**Goal**
Rewrite the lines from the one holding "Given: Click the Facebook logo icon" through the end, inclusive, swapping "Backlog" for "Roadmap" and keeping everything else the same, and leave the pictures out.

Lines for locating words and elements:
-- begin --

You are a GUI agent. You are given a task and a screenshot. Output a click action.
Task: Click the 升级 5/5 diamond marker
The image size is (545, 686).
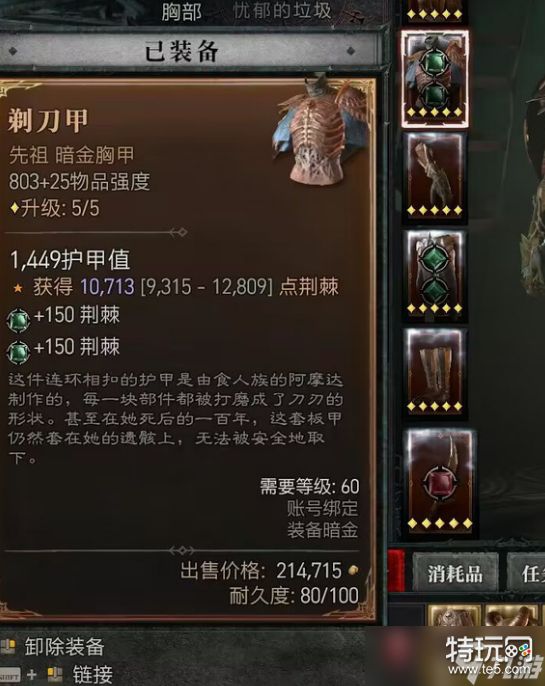pyautogui.click(x=14, y=208)

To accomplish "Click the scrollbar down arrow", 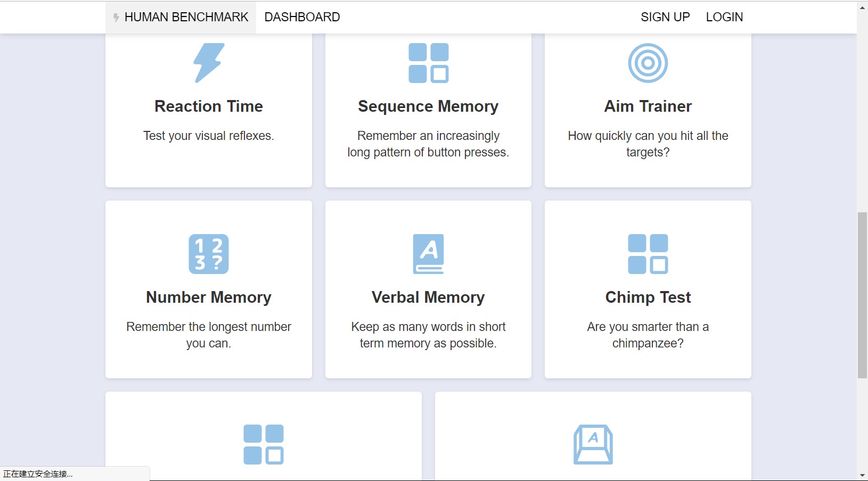I will point(862,476).
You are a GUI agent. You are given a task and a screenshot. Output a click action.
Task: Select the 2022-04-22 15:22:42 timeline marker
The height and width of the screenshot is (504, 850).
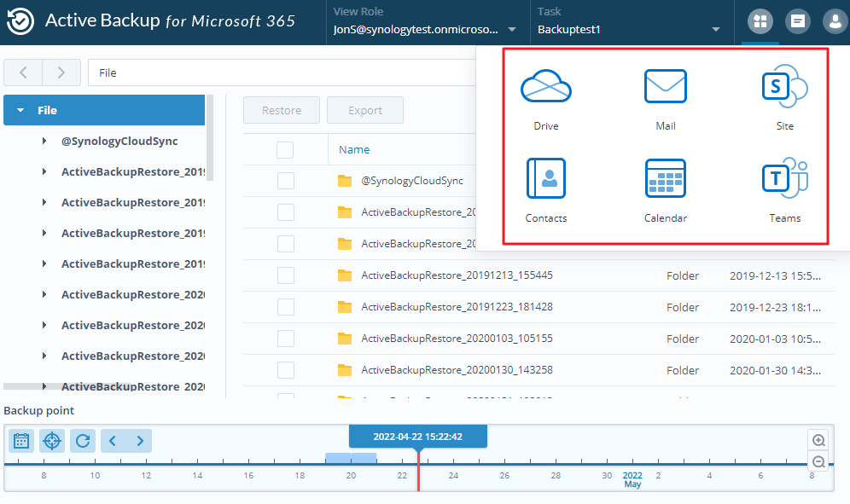pos(417,436)
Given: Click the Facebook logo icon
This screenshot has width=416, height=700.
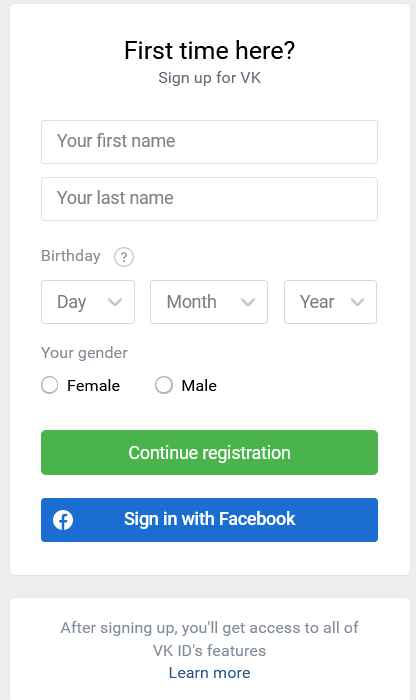Looking at the screenshot, I should click(63, 520).
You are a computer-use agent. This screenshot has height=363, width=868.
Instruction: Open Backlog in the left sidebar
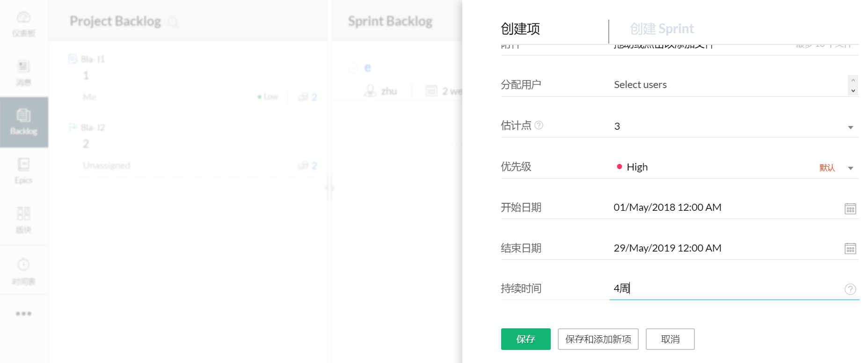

-- end --

**Complete response**
Given: Click the Facebook logo icon
This screenshot has width=416, height=700.
Looking at the screenshot, I should click(63, 520).
You are a computer-use agent. This screenshot has height=363, width=868.
Instruction: Open Roadmap in the left sidebar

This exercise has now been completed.